As Freshmen, we were hazed for our first month or two while there. We were at the mercy of the seniors at all times. If we were seen going to class or lunch or even in town, if a senior saw us and stopped us we had to do their bidding...push ups, sit ups, grass drills, carry their books, etc... It was really miserable if we got caught in town because the "townies" didnt like us Abbey students so it was even more humiliating!

We had to wear 3 piece suits to every football game as well as our beanies (wish I could remember where my old Abbey beanie is)... This is the last of August and early Sept.. The seniors would haze us in front of the crowd in the stands (what hurt the most was it was usually in front of the girls from the girls school in town St. Scholastica). We had to do grass drills and push ups and walk like chickens while clucking...It was hilarious!

To end the hazing, we had Hell Night where the seniors came into the freshman dorm while we were sleeping and kidnapped us and blindfolded us. We had to run through various ostacle courses in our underwear and blindfolded out in the "quad" area of the grounds, through muddy ditches, etc... We had eggs crushed on our heads, maple syrup poured on us, coffee grounds... they made us "bob for apples" which were onions, rotten oranges, lemons... But the idea was to bring us all together, make us feel unified and it really kinda worked. We all grew alot closer through the hazing process...That was LONG before these things were made illegal.


----------



## Koru (Sep 25, 2006)

i'm absolutely loving the photos and the stories. post more y'all. and Brad, i hope you're printing these off to keep to show your family (future generations). what cool reading! thank you so much for sharing your stories and to rangerjohn for sharing the photos. 

rosesm


----------



## rangerjohn (May 15, 2006)

here is a bit of their product

brad i have completely enjoyed your insite and memories thanks


----------



## bzrk180 (Jan 7, 2008)

Ranger,

Wow, those pictures of the wine bottles and box gave me chills when I saw it...Can a box of wine be beautiful?? I am definately going to have to make a trip and visit again.

I will have to share another story here... I am glad you are enjoying them, I am enjoying sharing them.


----------



## bzrk180 (Jan 7, 2008)

Koru said:


> Brad, i hope you're printing these off to keep to show your family (future generations). rosesm


You know, I have not written these down. I have been told that it is something I should do but I always seem to find something more "important" to do I guess. I really should do a "memoirs" type of thing huh?

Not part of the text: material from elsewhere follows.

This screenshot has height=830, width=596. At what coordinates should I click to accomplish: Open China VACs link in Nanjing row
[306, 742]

I am so glad you are enjoying the stories.


----------



## bzrk180 (Jan 7, 2008)

Funny how much this thread has spurred old memories... I had such a wonderful experience at that school.

You know, I was sent there when I was 14 years old. The idea of me being "shipped off" was very hard for me to understand and accept. I was not the only one that dealt with this issue either. The Brothers had such a great grip on this and did so much to ease us into this type of living arrangement.

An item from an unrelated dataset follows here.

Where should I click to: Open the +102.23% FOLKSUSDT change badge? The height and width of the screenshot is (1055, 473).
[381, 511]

When we first got to the school and after our initiation from the seniors, we were assigned to a senior as a kind of big brother. It was October I think because I remember the aspens were changing... All of the freshmen and all of the seniors were all taken to some kind of a retreat in the mountains where the horses that belonged to the Abbey were kept during the summer months on pasture.

The school had a fairly large herd...It was probably about 60-70 horses and the job was for us to go up and round the horses up, and trailer them back to the Abbey. The seniors cooked for us and there was time made for us to spend with our seniors. The guys who were just recently hazing us where now in service to us.

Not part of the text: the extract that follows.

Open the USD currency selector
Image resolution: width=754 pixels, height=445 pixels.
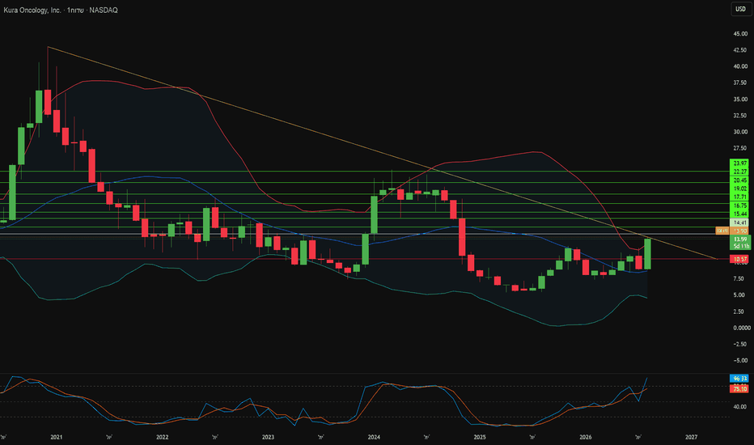[x=740, y=9]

We had daily prayer meetings in a grove of aspens and I would take time each day to go and fish in the various ponds with my senior. As I look back, I now know this was the way that the kids were eased into their new environment and living arrangements. A bunch of scared and homesick kids trying to adjust...It was tough!

We spent a long weekend up at this retreat, gathered all the horses up and took them back to the Abbey. I remember sitting on the fences as the horses were corraled up and loaded on the trailers. All the monks now in cowboy attire and all of us working together to get the horses home safely. It was such a well thought out process and once we got back to the school, we really did feel like we were part of the Abbey family.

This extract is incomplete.